Хорошо, что мы еще газом не отравлены – порой она газ включала, но забывала поджечь. Точней – в этот момент замечала, что позабыла спички купить. Уходила за спичками, но оказывалась совершенно в другом месте, причем надолго. А газ все шел. Так что на минном поле жили при ней, жизнью рискуя.

Утром – лезу в холодильник и вижу, что зыбкий пакет с молоком наклонился и вылился в тот отсек, где я хранил (в холодильнике положено) ленту для пишущей машинки: теперь она не черная, а белая у меня. Полпакета молока все-таки вытащил, спас. “Ну доешь, прошу тебя, эту кучку каши в кастрюльке. Видишь – молоко сейчас выльется!”

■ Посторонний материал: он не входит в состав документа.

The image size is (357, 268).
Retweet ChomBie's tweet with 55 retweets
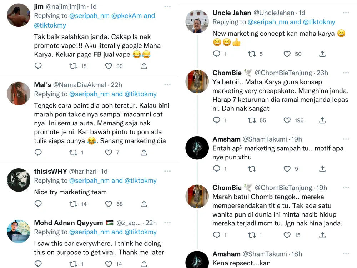click(252, 120)
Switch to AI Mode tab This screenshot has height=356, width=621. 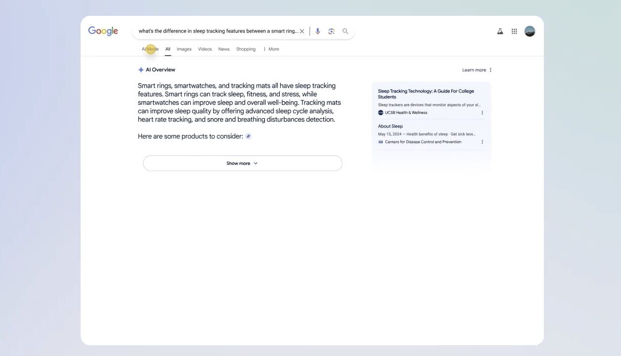pos(150,49)
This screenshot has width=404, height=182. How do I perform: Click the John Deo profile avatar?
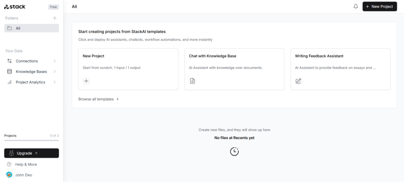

– “Нет!” Молоко в раковину выливаю. Вот так! “Обязательно, – дрожат ее губы, – утро со скандала надо начинать?” – “Но разве я это делаю?

Ты!” – “Я? – Глаза ее блещут гневом. – Я разве что-нибудь сказала тебе?” – “Ты – не сказала, ты – сделала!” – “Я вообще не делала ничего!”… Это верно. Может, это моя энергия созидания конфликт создает? И ежели на все плюнуть, махнуть рукой, все еще и успокоится? Нет. Отец скрипит половицами, успокоиться не дает. Его мощный силуэт нашу жизнь как-то еще поддерживает, расслабиться не дает. “Батя лютует” – эта фраза поддерживает меня. Но сам бы он хоть на что мобилизовался, чем бы помог! С трудом я приучил после ванной белье его на батарее подсушивать, мокрым в грязное не совать. Этого я добился, зато теперь любуюсь на батарее его кальсонами. Чтобы он, высушив, еще и убирал это – эта стадия безнадежной оказалась. Помню, задумал вчера перед сном: если хоть чуть постарается отец, уберет утром кальсоны с батареи – значит, выкрутимся общими стараниями… если нет – то нет. Нет. Стой и любуйся: белые флаги кальсон.

Теперь еще – кастрюльки. Музей ржавых наших бед. Сохранять, что ли, их как нашу память духовную? Или – выбросить? Если Нонна ушла – то и больную эту память, видно, выбросить надо? Уничтожить этот рассадник микробов нашей беды. И, пользуясь ее отсутствием, новую жизнь тут начать, чистую и блестящую, как новая эмалированная кастрюля?